So last Sunday morning, before church, I pulled the fuel line out, including the little brass fitting, and then pulled the fitting from the fuel line. Since I had a formerly full tank (I’d just filled up before this happened). I jammed a screwdriver bit into the end of the fuel line and tightened the hose clamp to keep it from spilling too much more while I worked on it.
I dried the fuel pump with a paper towel (some gas had spilled before I could get the little screwdriver bit in there, then grabbed a toothpick, the JB Weld, and mixed a little onto the card it came with, and then coated the brass fitting rather liberally with the mixed JB Weld.
I pushed it back into the fuel pump, and then gave it a few thwacks with the set of Vice Grips I’d used to get it out,and then let it set for the appropriate amount of time…
It ended up looking like this…
And then I put the hose and everything back together – right as the sun came out – (so we have shadows in the next shot)
I started it up this afternoon, no leaks, so that’s good.
I’ll see about driving it to work to see how well the seal holds, but if you notice smoke coming from the Seattle area, that’s probably me.
Oh, I was able to clean up and smell just a *little* less like gasoline in church. I mean, smelling like gas during a rare fire and brimstone sermon could have some unintended consequences, and I had no desire to become an object lesson.

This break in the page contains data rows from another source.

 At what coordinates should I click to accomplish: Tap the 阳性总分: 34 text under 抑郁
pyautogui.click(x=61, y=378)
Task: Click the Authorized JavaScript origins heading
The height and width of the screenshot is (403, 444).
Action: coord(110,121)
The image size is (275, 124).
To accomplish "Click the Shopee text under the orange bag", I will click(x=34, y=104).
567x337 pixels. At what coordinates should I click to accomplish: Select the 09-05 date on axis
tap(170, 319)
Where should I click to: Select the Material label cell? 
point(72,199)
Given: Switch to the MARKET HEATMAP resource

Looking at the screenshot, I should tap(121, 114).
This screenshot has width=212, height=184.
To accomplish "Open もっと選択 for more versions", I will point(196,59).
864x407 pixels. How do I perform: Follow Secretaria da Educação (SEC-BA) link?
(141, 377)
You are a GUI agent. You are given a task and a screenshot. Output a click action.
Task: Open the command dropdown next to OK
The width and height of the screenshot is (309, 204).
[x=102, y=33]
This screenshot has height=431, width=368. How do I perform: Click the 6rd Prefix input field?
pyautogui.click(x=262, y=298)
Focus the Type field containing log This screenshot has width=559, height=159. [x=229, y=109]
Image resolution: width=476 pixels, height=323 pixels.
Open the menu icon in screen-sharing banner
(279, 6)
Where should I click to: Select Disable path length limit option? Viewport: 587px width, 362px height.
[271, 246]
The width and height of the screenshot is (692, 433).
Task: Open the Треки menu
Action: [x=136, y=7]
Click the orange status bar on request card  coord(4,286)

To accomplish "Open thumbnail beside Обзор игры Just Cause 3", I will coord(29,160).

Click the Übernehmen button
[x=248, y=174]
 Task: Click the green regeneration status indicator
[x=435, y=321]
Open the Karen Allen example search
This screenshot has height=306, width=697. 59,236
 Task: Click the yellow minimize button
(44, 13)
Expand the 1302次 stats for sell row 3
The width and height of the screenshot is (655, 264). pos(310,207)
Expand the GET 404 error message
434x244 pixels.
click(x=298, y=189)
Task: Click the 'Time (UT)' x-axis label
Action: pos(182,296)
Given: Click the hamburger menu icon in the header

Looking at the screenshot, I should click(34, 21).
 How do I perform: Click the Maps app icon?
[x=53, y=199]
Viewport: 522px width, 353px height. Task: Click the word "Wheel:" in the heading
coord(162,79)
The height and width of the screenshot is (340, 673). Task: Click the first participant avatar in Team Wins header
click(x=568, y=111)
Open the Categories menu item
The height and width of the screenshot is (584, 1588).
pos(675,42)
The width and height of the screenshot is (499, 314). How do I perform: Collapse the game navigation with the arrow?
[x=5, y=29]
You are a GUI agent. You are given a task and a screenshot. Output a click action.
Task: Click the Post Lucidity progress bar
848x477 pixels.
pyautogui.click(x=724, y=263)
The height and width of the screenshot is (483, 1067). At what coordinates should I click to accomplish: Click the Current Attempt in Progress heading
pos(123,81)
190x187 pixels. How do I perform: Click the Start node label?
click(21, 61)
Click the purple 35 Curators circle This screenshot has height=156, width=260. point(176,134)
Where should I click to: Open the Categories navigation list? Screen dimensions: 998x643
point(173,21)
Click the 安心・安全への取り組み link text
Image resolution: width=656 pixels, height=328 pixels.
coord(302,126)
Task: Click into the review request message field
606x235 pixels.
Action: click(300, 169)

What’s weird is my mind had been chewing on the “what if’s” of what “could have happened” and wouldn’t let go, and honestly, it took awhile to get past that. Really, just the whole idea of smelling gas (like rear-ending a tanker full of it), then hearing this “WHOOMP!” as it all caught followed by a blast of smoke and flame shooting out the front, and the paint bubbling on the hood (which didn’t happen, but this image, and the rest of them played out every night in my dreams for the next few weeks.)
It would have been enough for any adrenaline junkie.
Come to think of it, maybe I’ll stick to coffee after all…
Before I started the blog, (under duress, I might add), I was writing stories just the same. There’s been so much that happened in the last few weeks that has just knocked my socks off, and some stories will come out of all that, but they need to simmer for a bit. As part of that, I’ve been trying to do some cleaning, and, as it turns out, in my cleaning out some digital lint, I found a story I’d written almost 9 years ago. That said, I’ve taken another look at it and decided it might be fun to get it out here for you all to see. With that, let’s go on a road trip, shall we?
Work had been getting busier and busier, and I was really wiped.
I’d had to get about a week’s worth of work done in the first 3 days of the week, and needed a break.
Turns out my friend Dave had an Improv Comedy thing in Portland Friday night.
Michael had Friday off.
It didn’t take me a whole lot of time to figure out that getting our collective butts out of Dodge would be a good thing.
I got Friday off.
We had originally planned on Cindy coming along for this, but she had to work, so Michael and I went by ourselves.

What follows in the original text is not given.